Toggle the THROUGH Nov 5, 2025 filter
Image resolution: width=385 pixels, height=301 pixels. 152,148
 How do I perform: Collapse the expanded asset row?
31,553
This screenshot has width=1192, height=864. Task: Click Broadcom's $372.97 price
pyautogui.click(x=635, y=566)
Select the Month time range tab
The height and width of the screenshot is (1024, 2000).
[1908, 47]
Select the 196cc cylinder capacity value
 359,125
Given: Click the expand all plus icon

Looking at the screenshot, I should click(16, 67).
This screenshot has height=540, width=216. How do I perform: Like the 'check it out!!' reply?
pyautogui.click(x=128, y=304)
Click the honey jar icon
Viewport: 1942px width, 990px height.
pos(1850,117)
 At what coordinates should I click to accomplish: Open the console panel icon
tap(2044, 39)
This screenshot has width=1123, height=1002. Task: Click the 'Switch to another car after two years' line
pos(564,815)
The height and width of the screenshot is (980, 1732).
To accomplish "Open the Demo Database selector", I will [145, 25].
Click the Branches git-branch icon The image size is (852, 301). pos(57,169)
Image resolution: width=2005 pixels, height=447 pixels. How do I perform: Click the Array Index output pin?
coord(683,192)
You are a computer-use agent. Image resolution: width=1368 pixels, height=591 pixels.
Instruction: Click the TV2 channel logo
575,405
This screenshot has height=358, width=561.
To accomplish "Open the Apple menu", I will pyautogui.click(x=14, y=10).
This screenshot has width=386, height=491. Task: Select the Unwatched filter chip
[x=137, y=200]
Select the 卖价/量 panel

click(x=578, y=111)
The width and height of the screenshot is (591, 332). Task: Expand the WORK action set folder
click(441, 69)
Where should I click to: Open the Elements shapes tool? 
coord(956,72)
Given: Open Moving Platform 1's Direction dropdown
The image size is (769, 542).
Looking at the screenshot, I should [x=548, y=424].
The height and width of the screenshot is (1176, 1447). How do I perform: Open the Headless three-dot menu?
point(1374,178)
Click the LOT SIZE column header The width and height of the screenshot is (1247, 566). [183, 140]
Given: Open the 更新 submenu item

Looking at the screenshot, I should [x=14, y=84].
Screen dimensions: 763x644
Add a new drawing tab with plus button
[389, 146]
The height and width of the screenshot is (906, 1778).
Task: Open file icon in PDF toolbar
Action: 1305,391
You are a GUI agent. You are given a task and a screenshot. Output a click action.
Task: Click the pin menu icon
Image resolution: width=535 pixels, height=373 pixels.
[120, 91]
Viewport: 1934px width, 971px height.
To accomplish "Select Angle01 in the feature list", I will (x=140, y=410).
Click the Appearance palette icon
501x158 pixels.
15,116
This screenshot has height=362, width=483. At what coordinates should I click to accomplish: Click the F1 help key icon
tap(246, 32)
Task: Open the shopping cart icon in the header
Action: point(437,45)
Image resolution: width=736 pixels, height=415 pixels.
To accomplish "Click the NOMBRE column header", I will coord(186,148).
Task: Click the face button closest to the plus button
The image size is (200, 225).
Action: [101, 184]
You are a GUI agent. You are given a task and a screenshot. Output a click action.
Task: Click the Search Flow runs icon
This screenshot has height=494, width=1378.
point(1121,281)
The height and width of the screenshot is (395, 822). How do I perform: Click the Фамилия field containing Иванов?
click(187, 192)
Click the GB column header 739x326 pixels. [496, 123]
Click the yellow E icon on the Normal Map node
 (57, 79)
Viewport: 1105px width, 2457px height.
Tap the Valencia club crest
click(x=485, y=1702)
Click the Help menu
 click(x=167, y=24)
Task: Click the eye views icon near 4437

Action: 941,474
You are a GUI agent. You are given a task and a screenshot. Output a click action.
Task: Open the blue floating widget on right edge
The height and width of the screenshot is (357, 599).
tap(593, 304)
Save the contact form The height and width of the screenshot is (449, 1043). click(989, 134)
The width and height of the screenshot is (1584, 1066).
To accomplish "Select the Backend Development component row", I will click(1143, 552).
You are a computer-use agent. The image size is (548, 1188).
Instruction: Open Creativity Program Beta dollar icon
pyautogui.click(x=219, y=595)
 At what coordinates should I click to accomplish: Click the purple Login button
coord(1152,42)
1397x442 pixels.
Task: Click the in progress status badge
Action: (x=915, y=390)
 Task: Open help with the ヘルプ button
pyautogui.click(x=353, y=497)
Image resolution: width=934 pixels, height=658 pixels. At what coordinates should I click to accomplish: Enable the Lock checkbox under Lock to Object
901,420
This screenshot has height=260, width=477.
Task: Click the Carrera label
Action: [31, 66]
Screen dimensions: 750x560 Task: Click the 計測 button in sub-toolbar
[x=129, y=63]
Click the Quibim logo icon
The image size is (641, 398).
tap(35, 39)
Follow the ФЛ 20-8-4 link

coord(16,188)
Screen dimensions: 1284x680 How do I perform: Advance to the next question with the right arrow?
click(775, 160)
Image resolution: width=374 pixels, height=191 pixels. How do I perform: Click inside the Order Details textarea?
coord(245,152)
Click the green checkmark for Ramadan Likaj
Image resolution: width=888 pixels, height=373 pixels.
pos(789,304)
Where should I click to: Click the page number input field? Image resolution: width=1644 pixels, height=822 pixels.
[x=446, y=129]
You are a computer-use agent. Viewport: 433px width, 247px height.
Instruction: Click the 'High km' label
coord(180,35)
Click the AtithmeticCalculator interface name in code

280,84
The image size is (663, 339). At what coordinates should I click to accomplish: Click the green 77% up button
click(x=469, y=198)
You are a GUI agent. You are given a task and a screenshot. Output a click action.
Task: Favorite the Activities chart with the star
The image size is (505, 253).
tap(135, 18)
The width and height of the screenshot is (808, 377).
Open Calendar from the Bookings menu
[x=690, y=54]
========================================================================
Please copy out the stretch of entries from the line that contains "Follow the ФЛ 20-8-4 link" through the line that contains "[x=446, y=129]", both ends included. Reproduce the requests unchanged, and multiply every coordinate in the answers by 0.85, rounding to whole numbers with halves rounded up.

Follow the ФЛ 20-8-4 link

coord(14,160)
Screen dimensions: 1284x680 How do I perform: Advance to the next question with the right arrow?
click(659, 136)
Image resolution: width=374 pixels, height=191 pixels. How do I perform: Click inside the Order Details textarea?
coord(208,129)
Click the green checkmark for Ramadan Likaj
Image resolution: width=888 pixels, height=373 pixels.
pos(671,258)
Where should I click to: Click the page number input field? Image resolution: width=1644 pixels, height=822 pixels.
[x=379, y=110]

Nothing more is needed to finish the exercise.